Distributions received by non-UK resident persons

For tax years up to 2025-26, ITTOIA05/S399 dealt with the tax treatment of distributions received by non-UK resident persons. S399 was recast by FA16/S5 and SCH1 following the abolition of dividend tax credits effective from 6 April 2016. Formerly the provision applied to "qualifying distributions received by persons not entitled to a tax credit". Examples of these were non-UK residents who were not ‘eligible non-UK residents’, but it should be noted that a tax credit with a nil value (SAIM5100) was still a tax credit, and section 399 did not apply to it.

The amended S399, like its predecessor, treated a non-UK resident as having paid income tax at the dividend ordinary rate (SAIM1080) on the amount or value of the distribution.

For tax years up to 2015-16 the amount or value of the distribution was the ‘grossed up’ amount of the distribution, unless the recipient was a non-UK resident company beneficially entitled to the income. SAIM1090 explains the concept of ‘grossing up’.

ITA07/S1025 excludes ‘non-qualifying income’ in the calculation of a person’s ‘modified net income’. ITA07/S1026 defines ‘non-qualifying income’ and includes at S1026(a) distributions from UK resident companies on which there is no tax credit - see SAIM9060).

ITTOIA05/S399 did not apply to a UK resident who is a party to certain stock lending or repo arrangements (ITA07/S592 to S594).

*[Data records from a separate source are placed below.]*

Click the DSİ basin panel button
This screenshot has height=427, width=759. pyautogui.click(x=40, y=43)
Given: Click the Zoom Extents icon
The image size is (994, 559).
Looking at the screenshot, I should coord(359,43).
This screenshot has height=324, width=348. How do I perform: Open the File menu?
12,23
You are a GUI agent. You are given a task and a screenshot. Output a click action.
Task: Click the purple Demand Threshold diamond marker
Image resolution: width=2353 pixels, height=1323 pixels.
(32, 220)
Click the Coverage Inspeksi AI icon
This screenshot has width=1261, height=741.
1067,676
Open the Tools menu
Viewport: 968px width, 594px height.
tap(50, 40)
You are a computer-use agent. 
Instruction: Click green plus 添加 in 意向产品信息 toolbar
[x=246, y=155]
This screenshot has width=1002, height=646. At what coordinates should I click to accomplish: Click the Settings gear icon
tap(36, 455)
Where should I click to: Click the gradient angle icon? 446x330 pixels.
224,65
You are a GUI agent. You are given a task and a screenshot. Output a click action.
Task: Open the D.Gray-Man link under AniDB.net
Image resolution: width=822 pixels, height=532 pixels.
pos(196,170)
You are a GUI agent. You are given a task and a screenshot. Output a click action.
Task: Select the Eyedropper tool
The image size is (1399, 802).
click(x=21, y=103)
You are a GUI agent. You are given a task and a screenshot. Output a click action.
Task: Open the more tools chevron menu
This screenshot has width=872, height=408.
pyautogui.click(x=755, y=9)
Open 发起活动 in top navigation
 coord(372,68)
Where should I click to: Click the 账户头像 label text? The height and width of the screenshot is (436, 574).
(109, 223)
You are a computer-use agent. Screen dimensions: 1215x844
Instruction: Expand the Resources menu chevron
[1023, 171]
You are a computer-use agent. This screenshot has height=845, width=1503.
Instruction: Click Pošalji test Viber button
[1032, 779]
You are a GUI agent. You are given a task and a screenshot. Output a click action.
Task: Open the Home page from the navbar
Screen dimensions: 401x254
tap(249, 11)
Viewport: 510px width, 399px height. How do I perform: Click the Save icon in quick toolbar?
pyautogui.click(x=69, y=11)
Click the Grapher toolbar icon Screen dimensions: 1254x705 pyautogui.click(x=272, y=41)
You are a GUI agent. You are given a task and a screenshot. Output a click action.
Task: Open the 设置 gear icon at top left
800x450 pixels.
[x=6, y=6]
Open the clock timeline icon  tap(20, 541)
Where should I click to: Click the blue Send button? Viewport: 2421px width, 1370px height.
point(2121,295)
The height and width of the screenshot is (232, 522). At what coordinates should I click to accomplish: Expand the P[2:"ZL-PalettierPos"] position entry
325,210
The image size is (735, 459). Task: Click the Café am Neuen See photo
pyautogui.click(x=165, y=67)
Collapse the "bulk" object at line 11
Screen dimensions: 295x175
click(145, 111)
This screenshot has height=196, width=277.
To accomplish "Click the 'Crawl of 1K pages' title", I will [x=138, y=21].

From tax year 2026-27 onwards S399 has been abolished, which means that non-resident individuals will no longer receive a non-repayable tax credit for income tax they were treated as having paid at the dividend ordinary rate on their UK dividend income. UK dividend income remains non-taxable on the majority of non-UK residents, with the exception of individuals who also have taxable UK income.